Dana Point was named for Richard Henry Dana, Jr., author of “Two Years Before The Mast”. He referred to StillWater Bay (now Capistrano Bay) as the most Romantic spot on the Coast. Inspired by our local Southern Californian history, we are happy to welcome you StillWater Spirits and Sounds.
We are a full service casual dining restaurant with a full bar. Our menu has a wide variety foods, ranging from “burgers, pasta, steaks and seafood too!” Additionally, we have a large selection of homemade soups prepared daily and made from all fresh ingredients prepared daily as well.
“GREAT FOOD, GREAT PRICES”
StillWater offers free wireless internet, 9’ HDTV big screen for all sporting events including channels such as MLB, FOX SPORTS, ESPN, ESPNU, THE BIG TEN CHANNEL and many more for your viewing pleasure. We are proud of our restaurant and look forward to the opportunity to serve you soon.
HISTORY
The Prohibition Era, once called "the great social and economic experiment, noble in motive and far reaching in purpose" by President Herbert Hoover, spanned more than a decade in the United States and prohibited the manufacture, sale, and transportation, but not consumption, of alcohol. Beginning in 1920 and ending in 1933 after the Cullen-Harrison Act and the ratification of the 21st amendment by the Congress, this time period sparked a surge organized crime and quite literally moved the alcohol business underground.
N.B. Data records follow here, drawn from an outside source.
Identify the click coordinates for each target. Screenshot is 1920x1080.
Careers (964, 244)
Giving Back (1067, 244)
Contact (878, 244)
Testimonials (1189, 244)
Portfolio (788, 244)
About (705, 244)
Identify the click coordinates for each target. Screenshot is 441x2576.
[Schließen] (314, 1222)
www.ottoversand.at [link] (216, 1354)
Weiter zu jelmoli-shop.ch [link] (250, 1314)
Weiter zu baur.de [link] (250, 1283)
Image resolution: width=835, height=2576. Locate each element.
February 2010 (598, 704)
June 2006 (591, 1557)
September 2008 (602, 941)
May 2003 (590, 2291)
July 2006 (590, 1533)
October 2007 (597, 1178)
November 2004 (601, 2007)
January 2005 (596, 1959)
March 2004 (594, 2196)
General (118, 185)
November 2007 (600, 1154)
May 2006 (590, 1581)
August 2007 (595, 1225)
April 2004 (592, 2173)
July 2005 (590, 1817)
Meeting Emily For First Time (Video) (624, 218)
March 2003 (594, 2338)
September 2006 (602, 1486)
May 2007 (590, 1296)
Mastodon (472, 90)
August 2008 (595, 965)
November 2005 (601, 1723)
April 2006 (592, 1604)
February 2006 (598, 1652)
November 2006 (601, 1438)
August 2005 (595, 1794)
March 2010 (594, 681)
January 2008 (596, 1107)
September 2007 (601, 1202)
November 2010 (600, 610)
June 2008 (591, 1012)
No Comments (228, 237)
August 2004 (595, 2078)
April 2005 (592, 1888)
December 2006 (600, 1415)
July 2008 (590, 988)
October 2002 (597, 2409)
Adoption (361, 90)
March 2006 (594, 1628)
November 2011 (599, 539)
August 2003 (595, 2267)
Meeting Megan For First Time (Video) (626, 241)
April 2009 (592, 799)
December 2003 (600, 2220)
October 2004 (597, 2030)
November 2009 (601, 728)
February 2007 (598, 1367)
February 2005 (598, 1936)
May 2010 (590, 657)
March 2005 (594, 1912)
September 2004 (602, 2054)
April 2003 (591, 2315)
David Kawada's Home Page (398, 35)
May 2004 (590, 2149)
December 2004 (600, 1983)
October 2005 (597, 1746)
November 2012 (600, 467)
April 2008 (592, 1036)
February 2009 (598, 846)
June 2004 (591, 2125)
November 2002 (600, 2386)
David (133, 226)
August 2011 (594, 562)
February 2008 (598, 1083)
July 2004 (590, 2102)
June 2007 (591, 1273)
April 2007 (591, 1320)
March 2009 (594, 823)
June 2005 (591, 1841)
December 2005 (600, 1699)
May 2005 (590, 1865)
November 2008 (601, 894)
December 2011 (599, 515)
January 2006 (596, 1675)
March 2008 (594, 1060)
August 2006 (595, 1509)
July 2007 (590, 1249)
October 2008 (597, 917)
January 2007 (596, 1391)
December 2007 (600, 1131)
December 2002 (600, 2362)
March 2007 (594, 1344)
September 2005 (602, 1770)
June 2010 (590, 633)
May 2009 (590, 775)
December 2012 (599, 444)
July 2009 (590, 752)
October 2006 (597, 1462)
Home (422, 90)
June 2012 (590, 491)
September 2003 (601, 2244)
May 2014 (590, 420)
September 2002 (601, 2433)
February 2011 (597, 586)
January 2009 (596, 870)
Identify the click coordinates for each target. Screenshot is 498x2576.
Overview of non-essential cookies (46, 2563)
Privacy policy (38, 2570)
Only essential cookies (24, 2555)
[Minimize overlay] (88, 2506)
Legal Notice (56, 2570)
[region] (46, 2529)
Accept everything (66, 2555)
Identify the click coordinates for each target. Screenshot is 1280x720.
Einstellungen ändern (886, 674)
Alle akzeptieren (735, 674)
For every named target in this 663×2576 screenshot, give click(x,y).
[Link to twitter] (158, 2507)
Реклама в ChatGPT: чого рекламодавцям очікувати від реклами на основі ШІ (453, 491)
While exceptions existed, such as medicinal or for taking sacrament, the black market for alcohol flourished. As a whole, society continued to imbibe, on new terms and in new locations.
Fine bars no longer found street front, patrons sought alternative locales at which to partake. Here, the phenomenon of drinking to get drunk, rather than an accompaniment to dining and socializing, became a popular pastime. In an interview with Daniel Okrent, author of “Last Call: The Rise and Fall of Prohibition,” he stated “But Prohibition didn't stop drinking; it simply pushed the consumption of booze underground. By 1925, there were thousands of speakeasy clubs operating out of New York City, and bootlegging operations sprang up around the country to supply thirsty citizens with alcoholic drinks.” In his book, Okrent writes of speakeasies, “. . .most were closer to the lower end. They were dives where you drank bad liquor from a bottle with a counterfeit label and woke up with a headache in the morning.”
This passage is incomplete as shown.